PROIBIÇÃO
DO USO DE TELEMÓVEIS EM ESCOLAS FRANCESAS
No “SAPO24”
de ontem dia 27/8, Francisco Sena Santos, um dos grandes jornalistas
portugueses, opina sobre aquilo que o parlamento francês aprovou e que
colocámos em epígrafe. Eu podia falar sobre o assunto mas Sena Santos acho que
diz tudo e eu só me repetiria. Por isso transcrevo o que já está dito.
“PROIBIR O TELEMÓVEL NA
ESCOLA OU EDUCAR PARA A SOBERANIA DE CADA PESSOA?”
“
A interdição sobrepõe-se a regulamentos internos dos
estabelecimentos de ensino, tem força de lei, aprovada no parlamento francês no
passado 7 de junho, com os votos favoráveis da maioria absoluta do partido En
Marche!, do presidente Macron, e o voto contra das oposições. A lei, com texto
muito curto que se limita a impor a interdição, no entanto, não define como
será garantida a aplicação desta interdição de uso de telemóveis “e outros
recursos conectados” nas 51.000 escolas e 7.100 colégios de França, que têm 10
milhões de alunos. Um estudo mostra que quase todos esses estudantes têm
telemóvel.
O telemóvel tornou-se uma extensão do corpo de cada pessoa. A
função do aparelho como telefone é hoje quase secundária. O que conta é estar
em permanência ligado aos outros, através de uma qualquer das redes sociais.
Poder trocar mensagens, ver imagens e ouvir sons, músicas. Através do telemóvel,
os tantos utilizadores dependentes estão numa espécie de praça pública
permanente, com um teatro de exibições onde tudo pode acontecer; também estão
numa sala de todo o tipo de jogos, para além de acederem a novas do mundo, as
notícias verdadeiras e as mentiras disfarçadas de notícia. O ecrã do telemóvel
também possibilita o acesso a um poço sem fim de saberes humanos armazenados na
rede da internet.
É paradoxal que um lugar de promoção do culto do saber fique
interdito ao recurso a uma ferramenta que dá acesso a tanto saber. É, porém,
indiscutível que por toda a parte o uso do telemóvel é um fator de perturbação
e um convite à desatenção sobre a matéria que está a ser ensinada. Cada alerta
recebido no ecrã leva a um desvio na participação na aula.
Do ponto de vista pragmático, a interdição do telemóvel na
escola talvez seja a medida mais fácil. Não será a opção mais eficaz nem a mais
pedagógica.
Talvez seja preciso que entre as matérias trabalhadas na escola
esteja o uso do telemóvel e o recurso aos ecrãs e ao teclado associado. A
dependência do smartphone tende a tornar-se um problema de saúde pública.

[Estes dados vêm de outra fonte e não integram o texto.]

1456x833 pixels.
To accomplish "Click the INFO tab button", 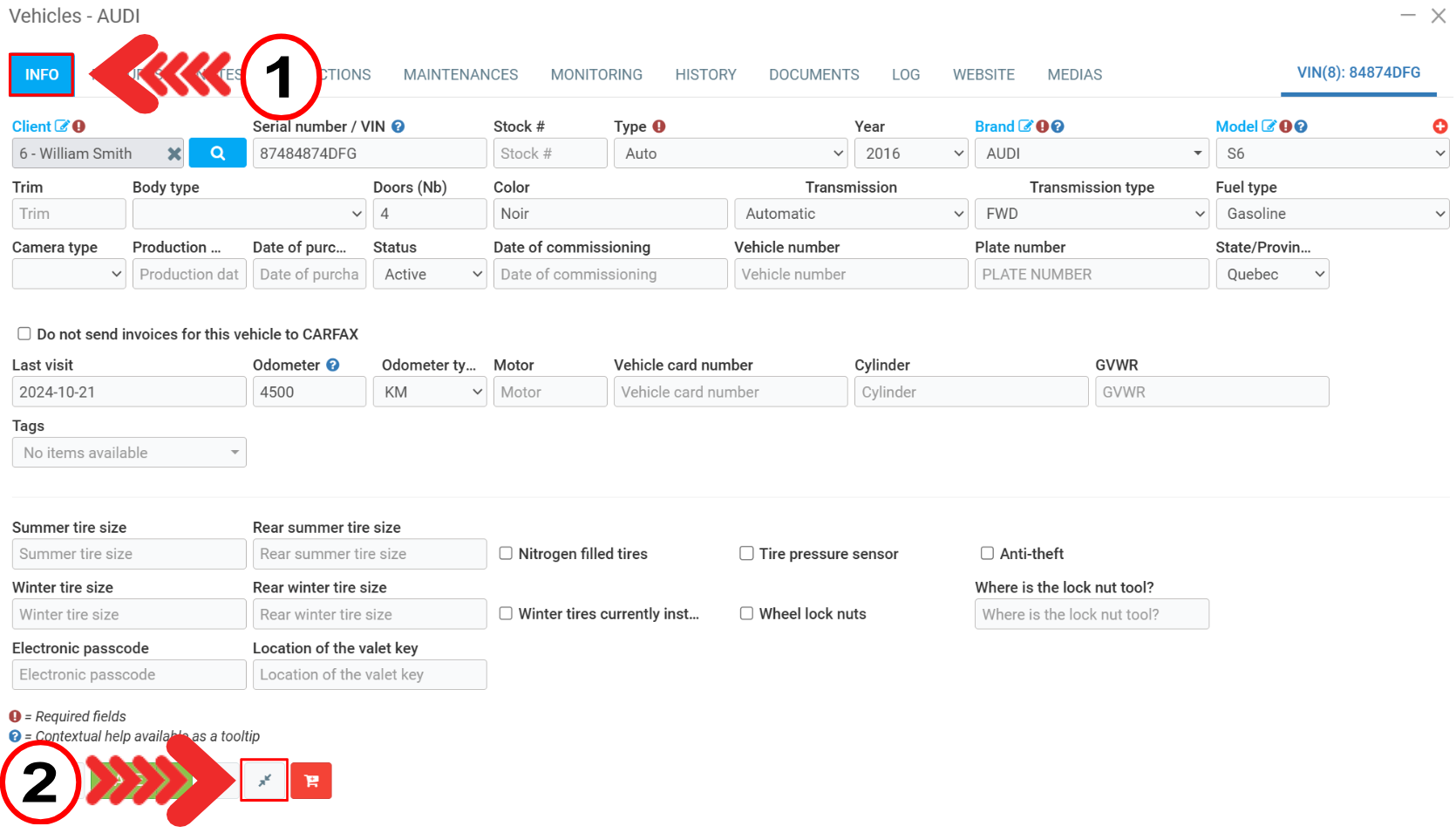I will point(42,75).
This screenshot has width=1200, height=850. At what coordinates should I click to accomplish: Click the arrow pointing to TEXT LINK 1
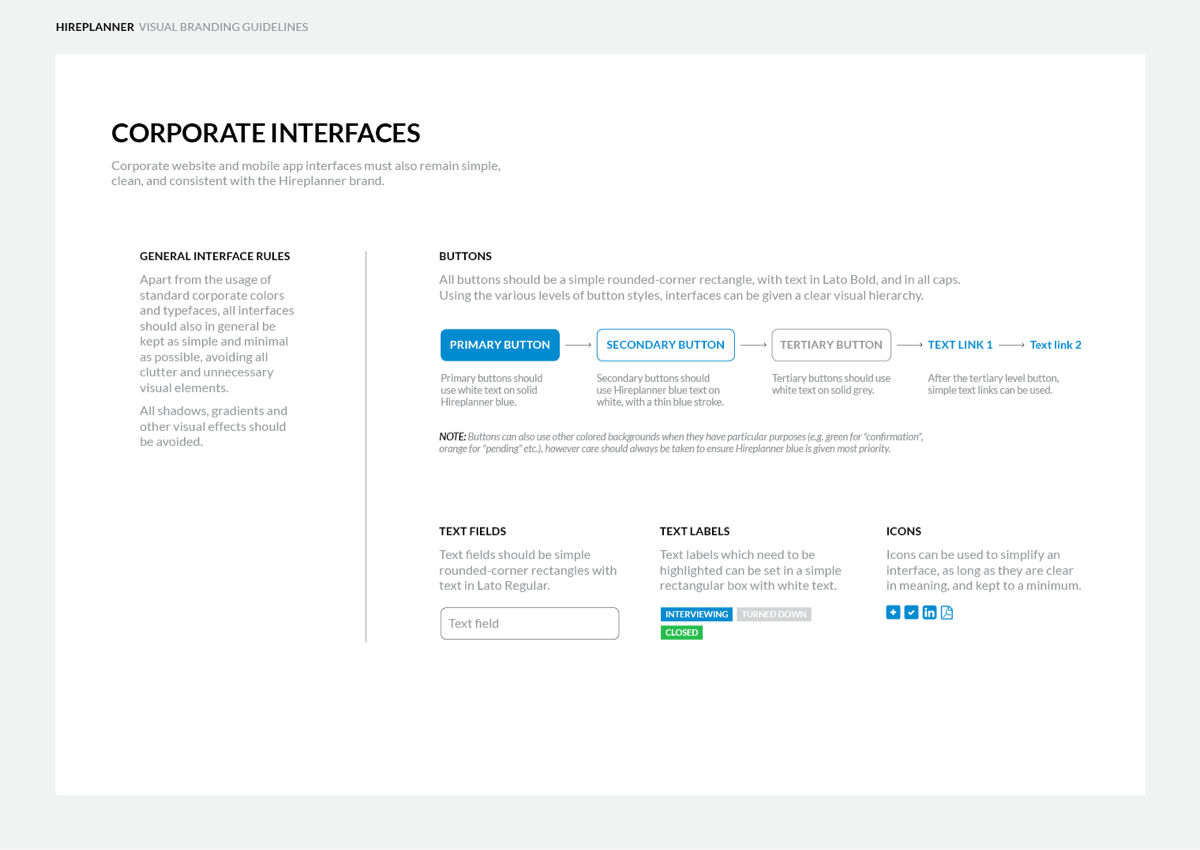coord(910,344)
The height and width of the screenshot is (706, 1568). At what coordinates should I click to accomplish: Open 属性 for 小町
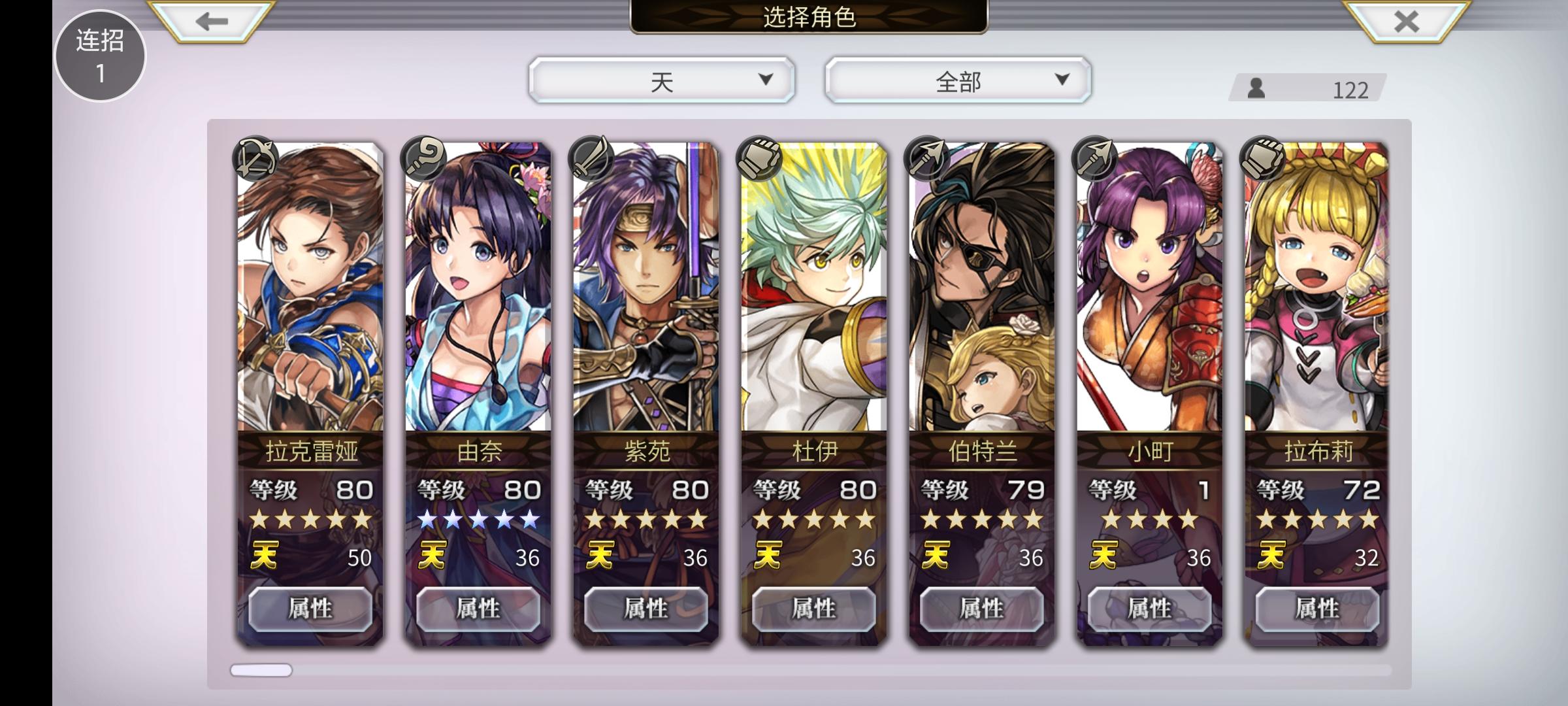pos(1149,609)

Quantas vezes em cada dia, do despertar ao voltar a adormecer, consulta o que
aparece no seu ecrã? Estão estudados efeitos nefastos decorrentes da híper-conetividade,
ou seja, da dependência de estar ligado ao que se passa no mundo que acontece
no telemóvel. A quebra da capacidade de concentração é o efeito mais imediato.

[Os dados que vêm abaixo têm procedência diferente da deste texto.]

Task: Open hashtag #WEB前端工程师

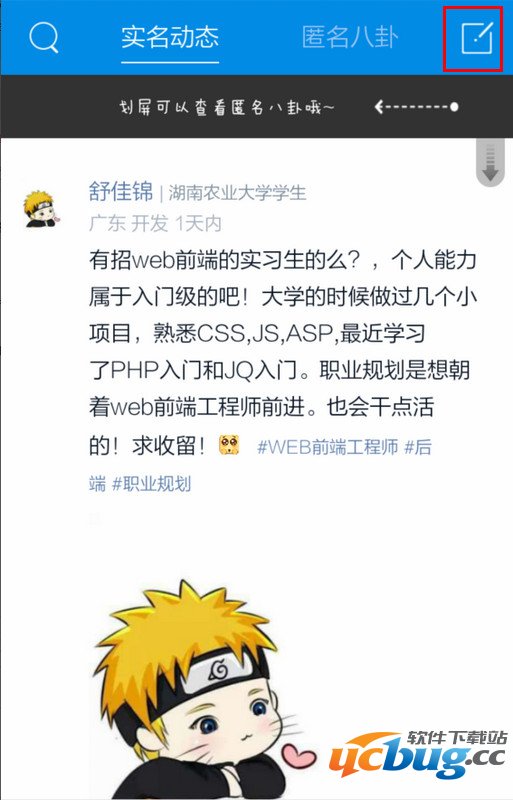Action: (x=328, y=447)
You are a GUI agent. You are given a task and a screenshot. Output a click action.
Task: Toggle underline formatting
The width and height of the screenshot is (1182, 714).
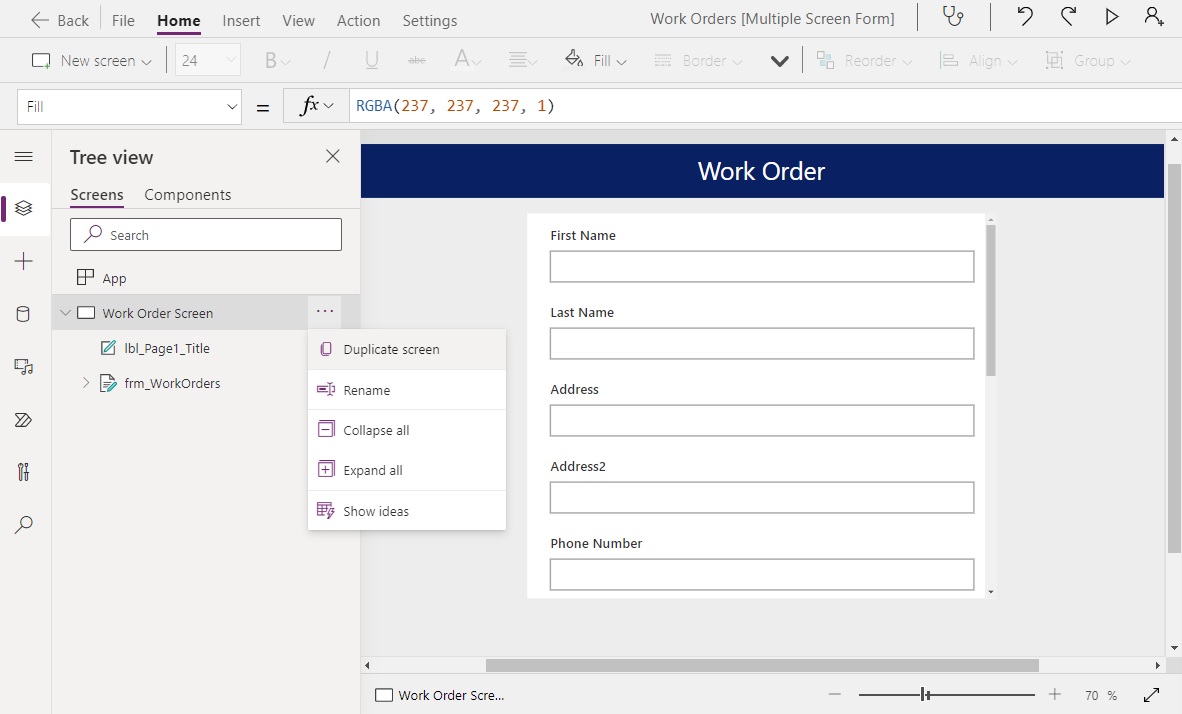point(370,60)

A perturbação pode ser mais complexa, com efeitos psicossociais e fragilidades
depressivas.
Obviamente, na escola, o essencial é a transmissão de saberes e
de modo de estar na vida em sociedade. O canal de distribuição desse saber não
é o problema, o que importa é que funcione. Essencial é que a palavra, a troca
de ideias, o espírito crítico, os saberes, sejam privilegiados.
A proibição do uso do telemóvel esconde a falta a um dever: o de
educar os jovens para a utilização do telemóvel, o de promover o discernimento
e a emancipação de cada pessoa, ensinando-a a libertar-se da poluição mental provocada
pelo estado compulsivo de dependência do telemóvel.
Há que ter em conta que a economia deste tempo da web explora
essas dependências. Trata de tentar “fazer-nos a cabeça”, propagando e
inculcando os interesses de quem funciona como vendedor. Há que ponderar as
escolhas a fazer e os caminhos a percorrer.
O que parece ser um ponto de partida a procurar é o que entende
que mais relevante que proibir é que a escola cumpra com eficácia a promoção da
soberania da pessoa que é cada aluno. Incluindo cultivar o gosto do silêncio
como um tempo próprio.
Uma pergunta a fechar: quantos alertas para nova mensagem terá
recebido enquanto tentou pensar nas questões em volta deste assunto?”